# Variance of a combination of normal random variables

• Oct 6th 2009, 12:20 PM
siffi28
Variance of a combination of normal random variables
Hello everyone,

I have two normal random variables $\displaystyle X$ and $\displaystyle Y$ such that both have zero mean and same standard deviation $\displaystyle \sigma$ and I want to find out the variance of the random variable $\displaystyle Z$ such that

$\displaystyle Z = aX + bY + X^2 - Y^2$
$\displaystyle Z = aX + bY + (X+Y)(X-Y)$

where a and b are constants. I understand that $\displaystyle aX +bY$ is a normal random variable. So are $\displaystyle X+Y$ and $\displaystyle X-Y$ and that their product has a PDF given by modified bessel function of second kind.
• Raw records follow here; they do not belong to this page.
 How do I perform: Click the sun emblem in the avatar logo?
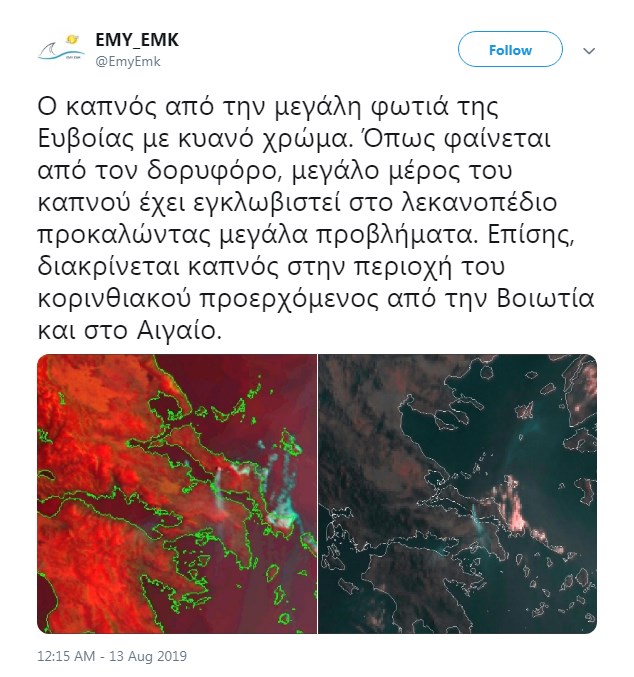[72, 40]
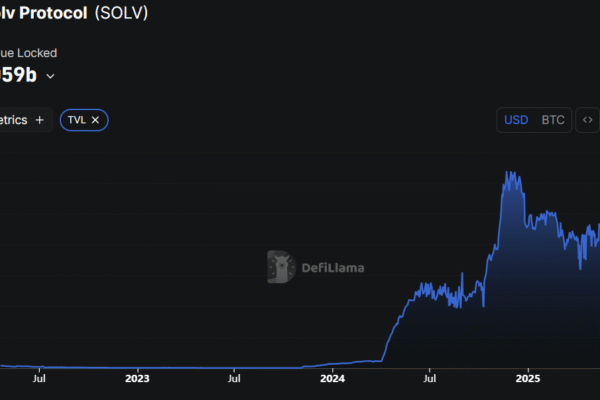The image size is (600, 400).
Task: Click the 2023 label on the time axis
Action: coord(136,379)
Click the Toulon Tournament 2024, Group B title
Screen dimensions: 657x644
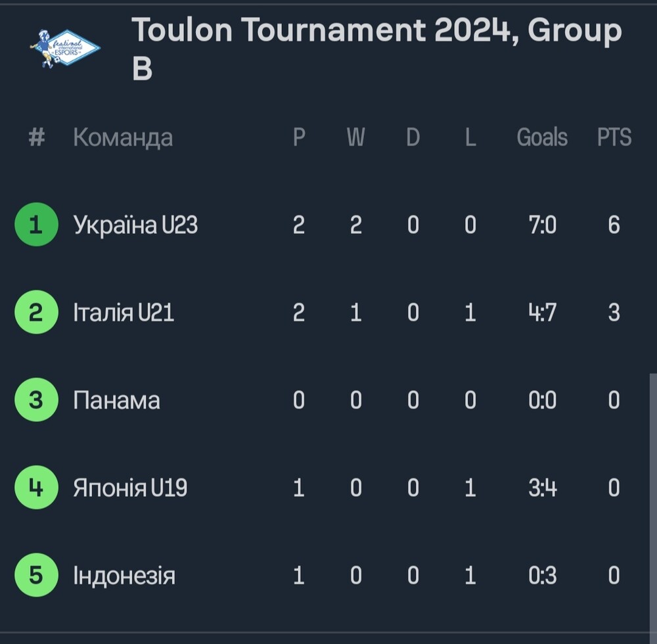(x=376, y=48)
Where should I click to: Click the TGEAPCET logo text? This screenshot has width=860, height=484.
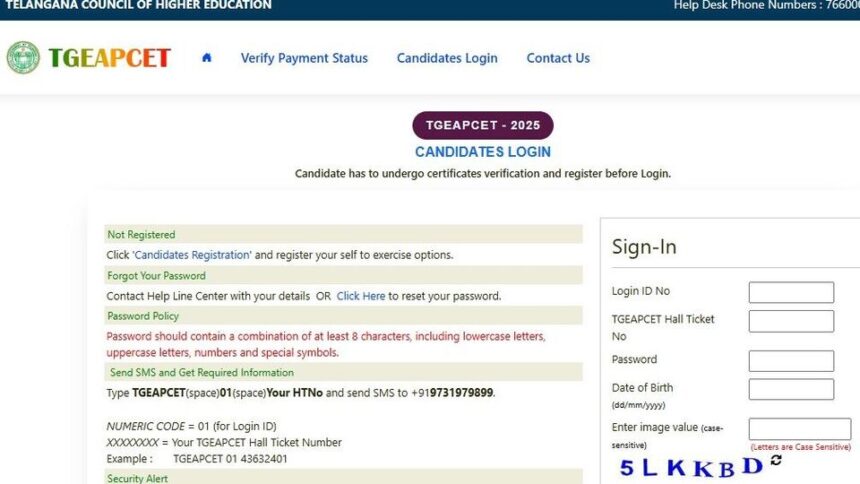[x=110, y=58]

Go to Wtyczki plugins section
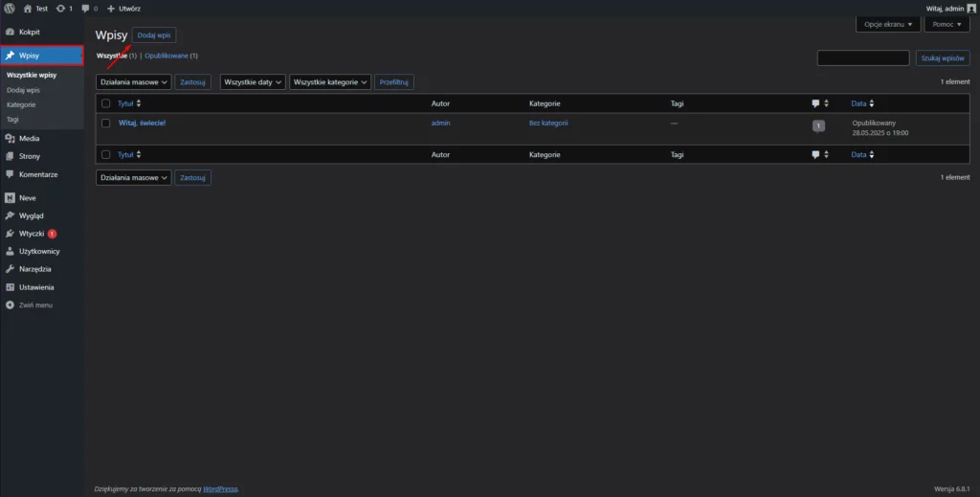(x=31, y=234)
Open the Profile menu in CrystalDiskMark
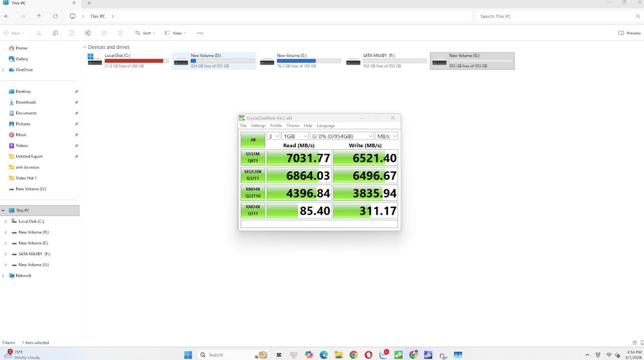Screen dimensions: 644x360 [276, 126]
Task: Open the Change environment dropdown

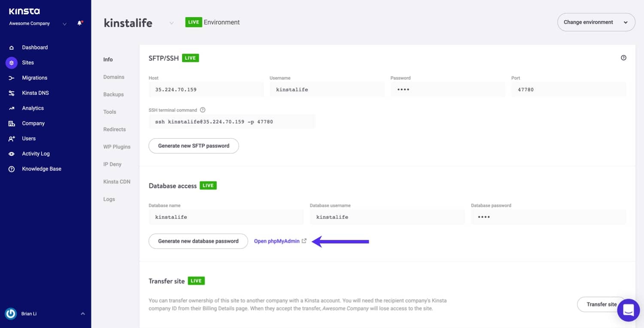Action: [595, 22]
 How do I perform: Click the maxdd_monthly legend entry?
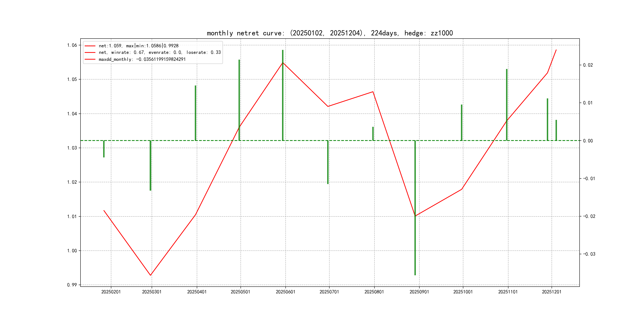142,59
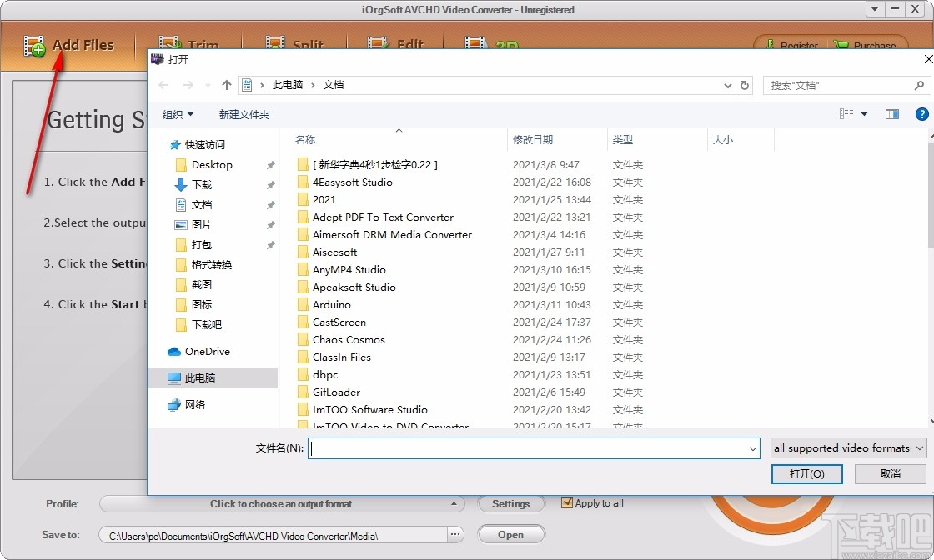Click the Purchase cart icon
Viewport: 934px width, 560px height.
coord(841,43)
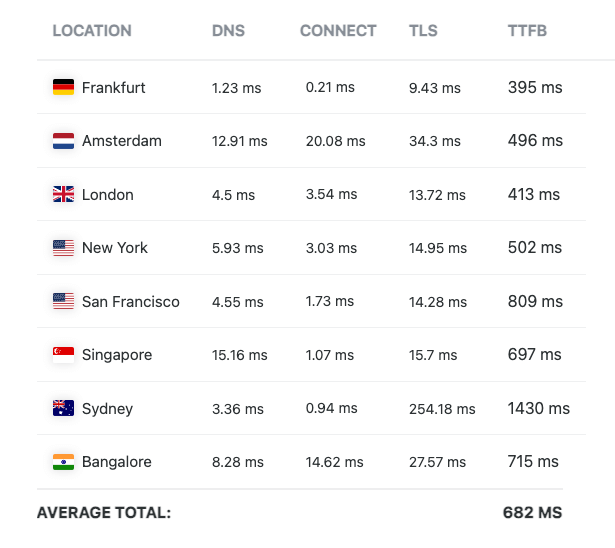Click the US flag beside New York
The image size is (615, 548).
click(63, 248)
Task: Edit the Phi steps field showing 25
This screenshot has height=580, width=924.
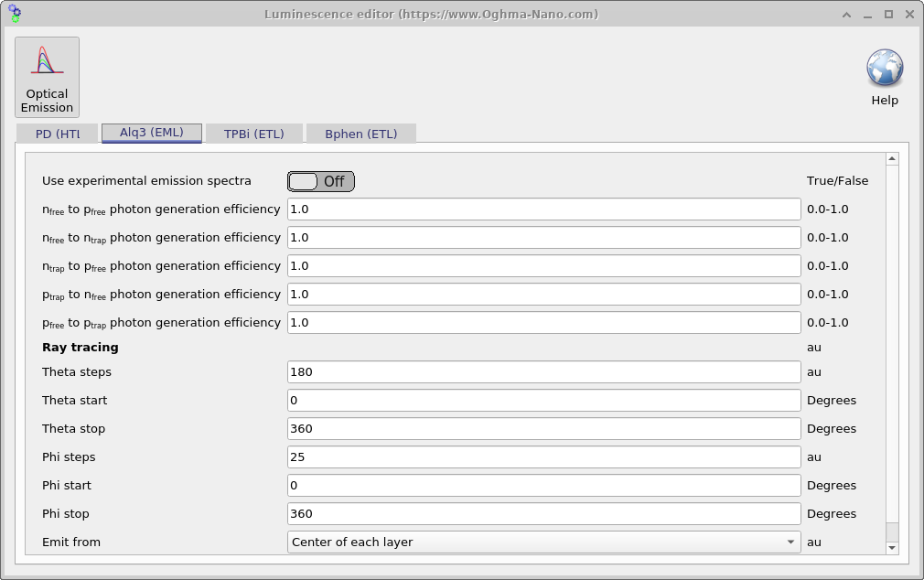Action: point(543,456)
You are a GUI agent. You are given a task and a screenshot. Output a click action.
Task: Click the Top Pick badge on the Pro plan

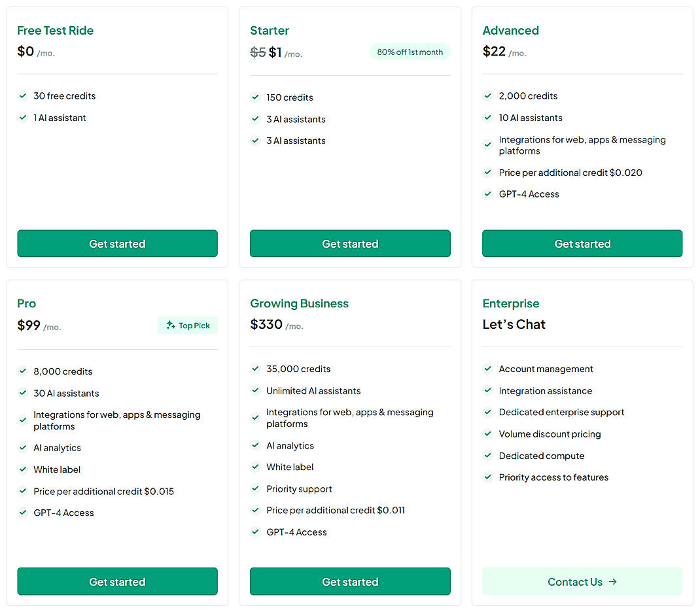tap(188, 325)
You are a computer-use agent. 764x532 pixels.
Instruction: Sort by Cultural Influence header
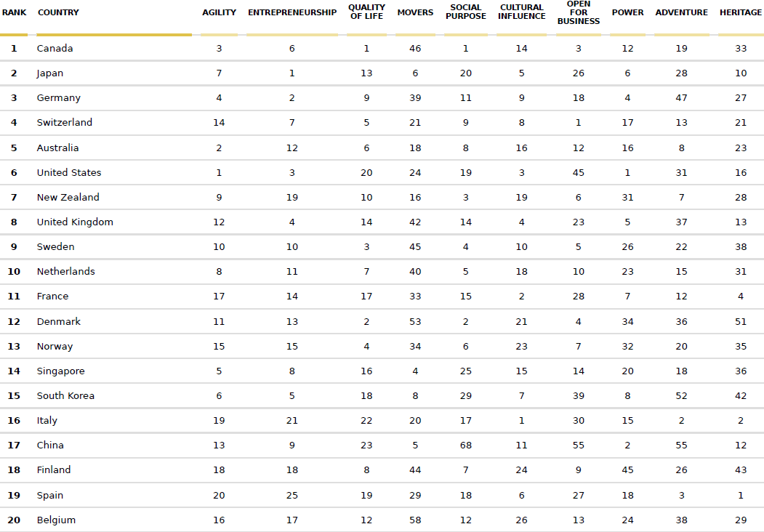[x=522, y=12]
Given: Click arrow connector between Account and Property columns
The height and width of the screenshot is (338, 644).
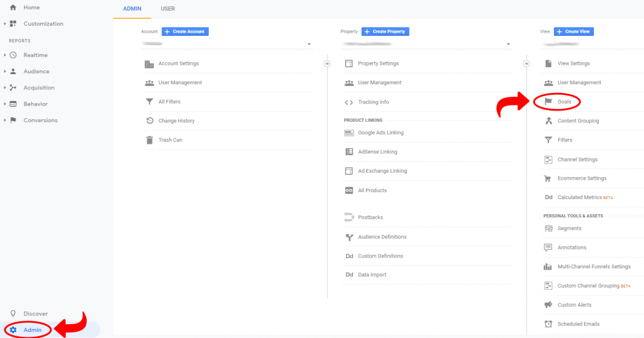Looking at the screenshot, I should tap(326, 63).
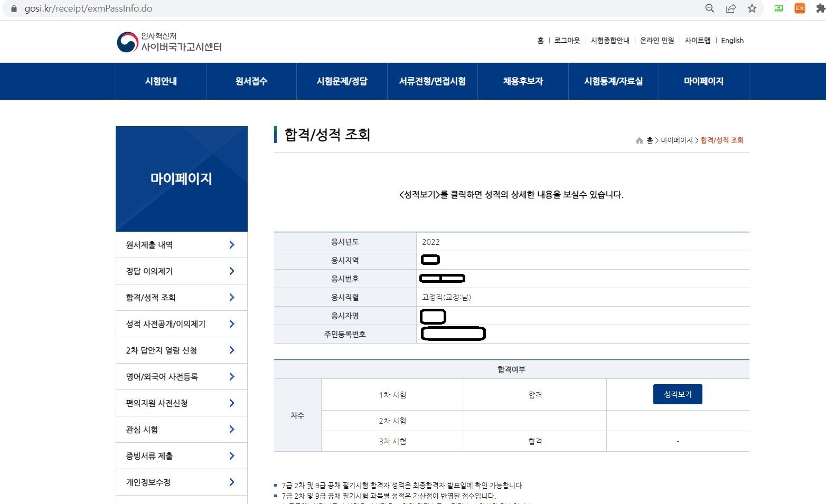Click the site lock icon in address bar

tap(14, 8)
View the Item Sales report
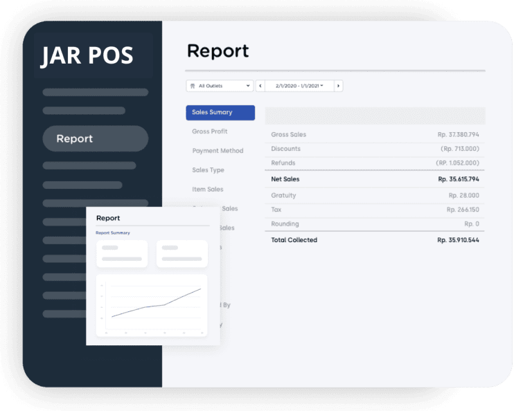 pos(208,190)
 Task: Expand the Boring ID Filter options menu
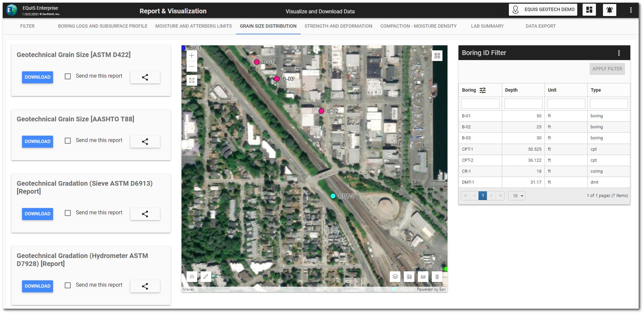619,53
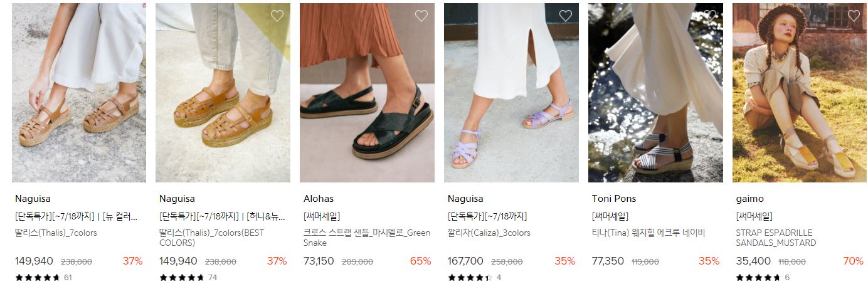Open 티나(Tina) 웨지힐 에크루 네이비 product title
This screenshot has height=289, width=868.
(x=648, y=233)
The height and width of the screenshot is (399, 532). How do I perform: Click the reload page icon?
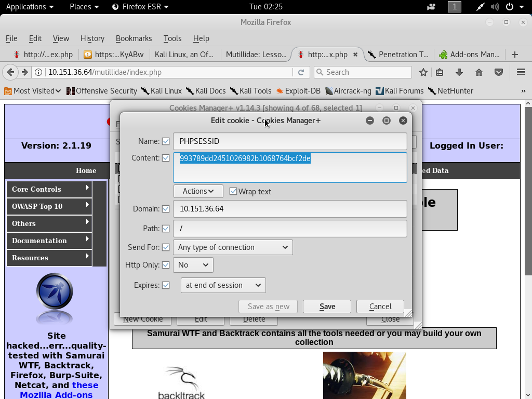pos(301,72)
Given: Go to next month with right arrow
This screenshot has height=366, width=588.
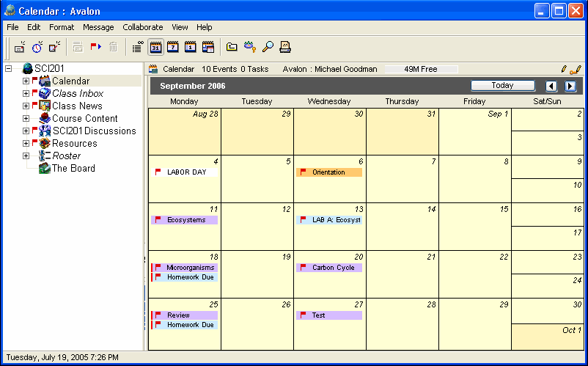Looking at the screenshot, I should point(570,87).
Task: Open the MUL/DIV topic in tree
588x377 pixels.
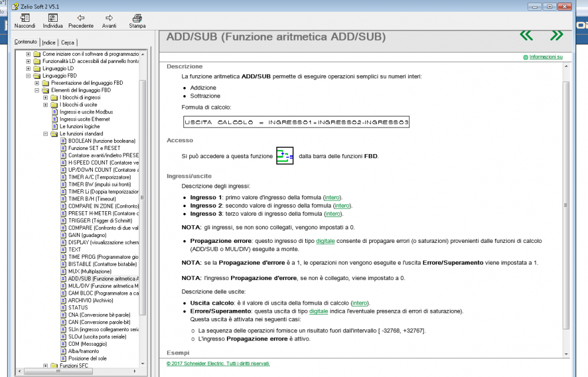Action: point(103,285)
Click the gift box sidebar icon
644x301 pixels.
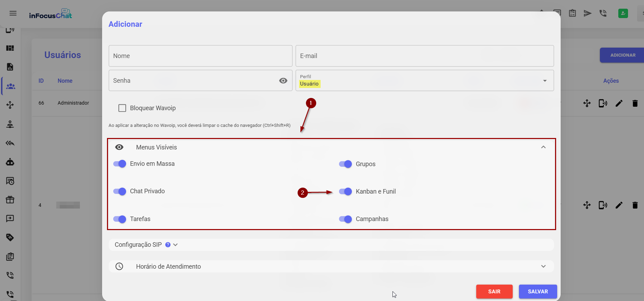tap(10, 200)
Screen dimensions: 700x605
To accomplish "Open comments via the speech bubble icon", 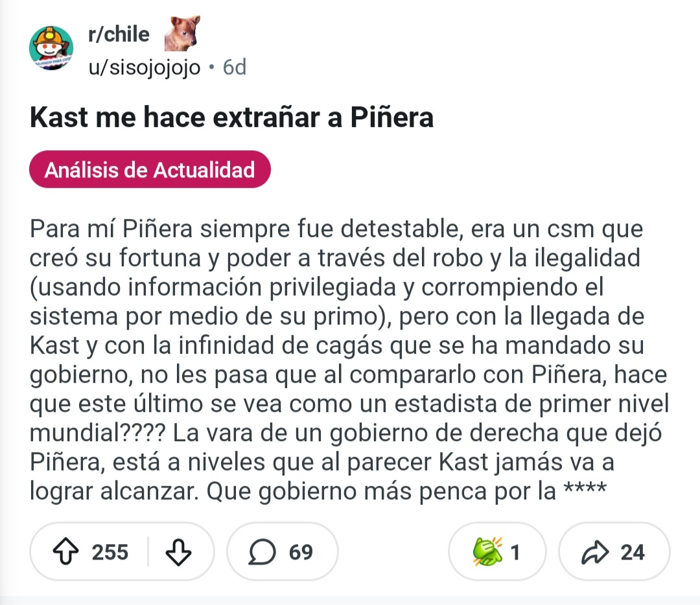I will (x=261, y=552).
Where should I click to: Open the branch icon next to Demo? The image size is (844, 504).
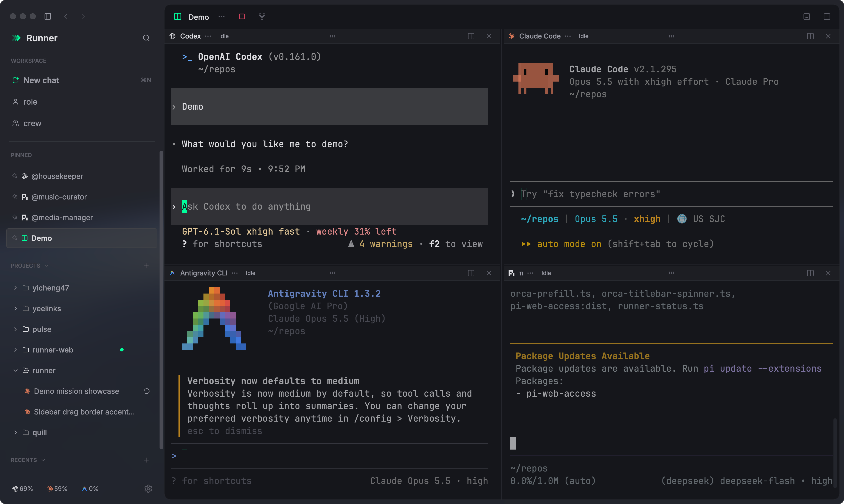click(262, 17)
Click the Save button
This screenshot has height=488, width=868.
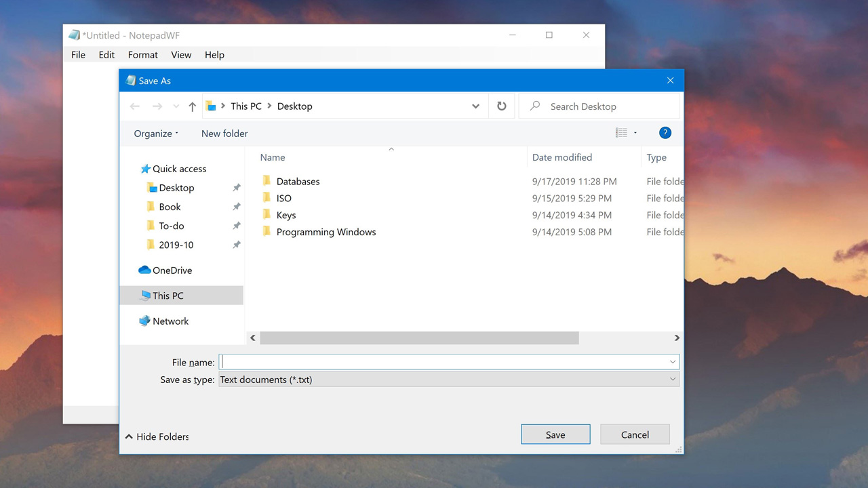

But how can I determine the variance of $\displaystyle Z$ in terms of $\displaystyle a, b$ and $\displaystyle \sigma$.

Any help or pointers on this will be greatly appreciated. Thank you for your time.
• Oct 6th 2009, 09:47 PM
matheagle
Are X and Y independent?

If so you need $\displaystyle V(aX+X^2)+V(bY-Y^2)$

You can obtain $\displaystyle V(aX+X^2)$

via $\displaystyle V(aX+X^2)=a^2V(X)+V(X^2)+2aCov(X,X^2)$

Now $\displaystyle V(X)=\sigma^2$

$\displaystyle V(X^2)=E(X^4)-(E(X^2))^2$

and $\displaystyle Cov(X,X^2)=E(X^3)-E(X)E(X^2)=E(X^3)$

If $\displaystyle E(X)=0$, then for a normal I believe $\displaystyle E(X^3)=0$ too.
• Oct 8th 2009, 01:18 AM
siffi28
Thank you very much matheagle! Really appreciate the guidance.